Julian Prégardien, Christoph Prégardien (Foto: Marco Borggreve)
Ulisse und Telemaco, Vater und Sohn, Christoph und Julian Prégardien. Die Pfingstfestspiele versprechen, ein Sängerfest zu werden:
Christoph Prégardien gilt als einer der besten lyrischen Tenöre und reüssiert seit Jahrzehnten insbesondere im Fach „romantisches Lied“. Viele seiner über 130 Tonträger sind mit Preisen gekrönt. Für die Einspielung von Schuberts Winterreise mit Michael Gees erhielt er 2014 eine Grammy-Nominierung.

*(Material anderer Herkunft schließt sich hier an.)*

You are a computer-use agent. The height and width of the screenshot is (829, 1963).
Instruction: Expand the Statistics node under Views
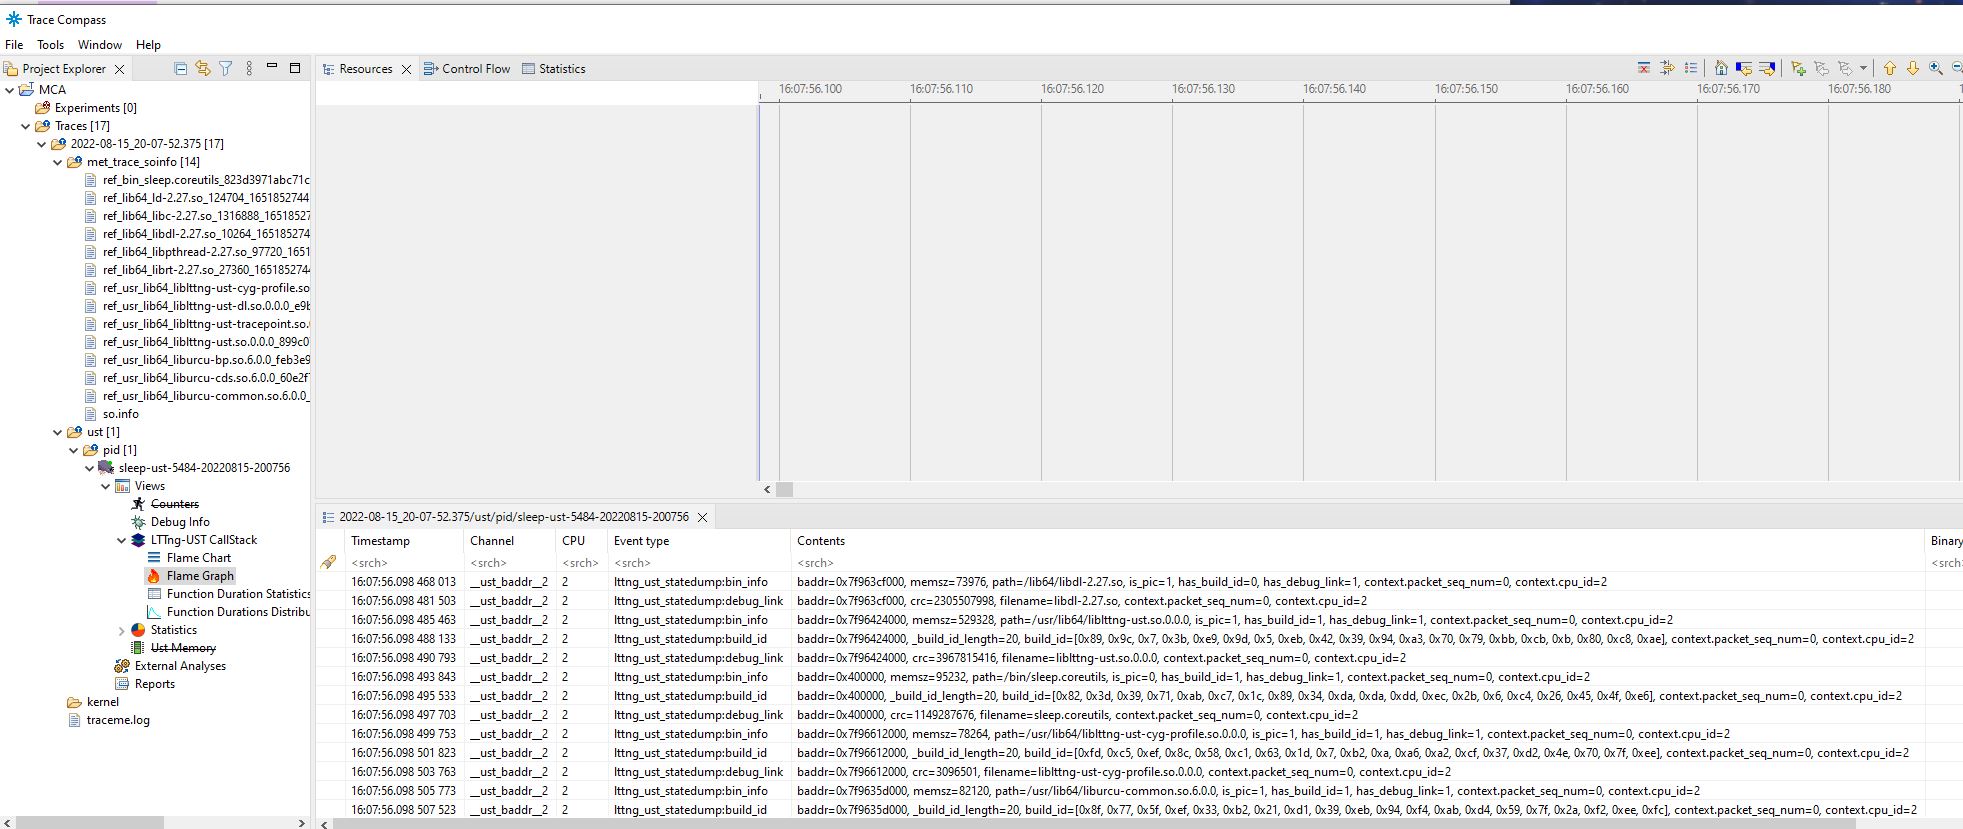122,631
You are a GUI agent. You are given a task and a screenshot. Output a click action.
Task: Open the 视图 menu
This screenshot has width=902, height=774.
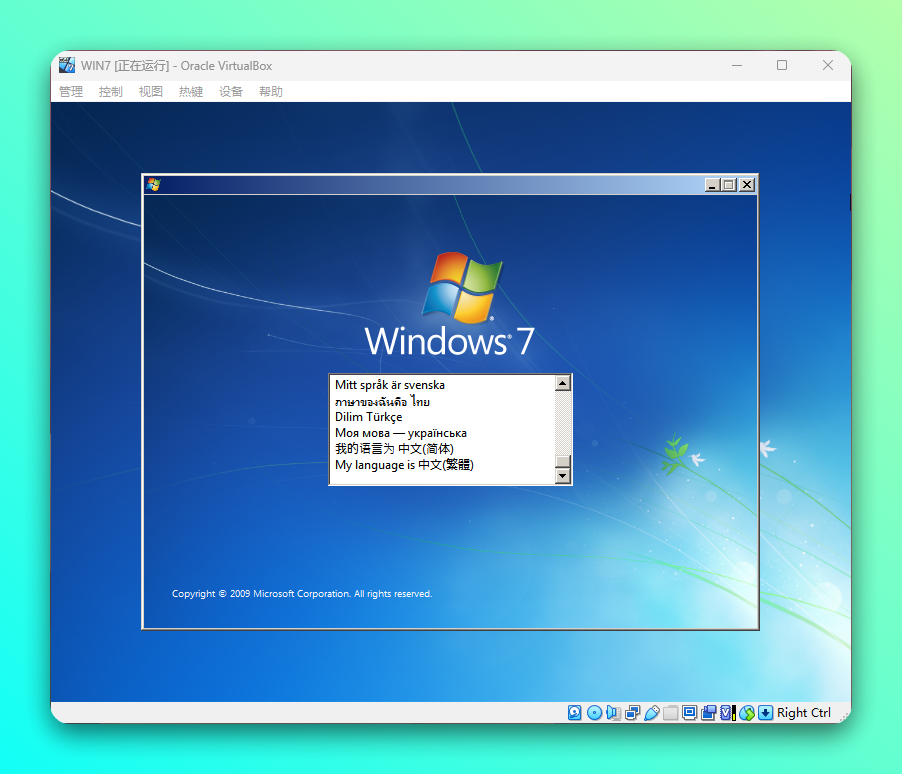150,91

Für seinen Sohn Julian Prégardien, ebenfalls erfolgreicher Tenor, war schon von frühesten Kindesbeinen an klar, dass er Sänger werden möchte. Spannend ist die unglaubliche Ähnlichkeit des Timbres ihrer Stimmen. Ihre gemeinsamen Auftritte wurden in den letzten Jahren ebenso gefeiert wie die im vergangenen Herbst erschienene CD Father & Son. In der Liedmatinee am 24. Mai um 11.00 Uhr in der Stiftung Mozarteum haben die beiden ein Programm mit Arien von Claudio Monteverdi und Liedern von Franz Schubert zusammengestellt. Auch wenn nur wenige Werke für zwei Tenöre existieren, werden Lieder wie etwa der Erlkönig in speziellen Arrangements für die beiden Tenöre zu hören sein. Jos van Immerseel wird die Matinee am Cembalo und Hammerklavier mitgestalten ebenso wie Musiker von Anima Eterna Brugge. Catriona Morison vom Young Singers Project ist als Minerva in zwei Szenen aus Monteverdis Il ritorno d’Ulisse in patria zu hören.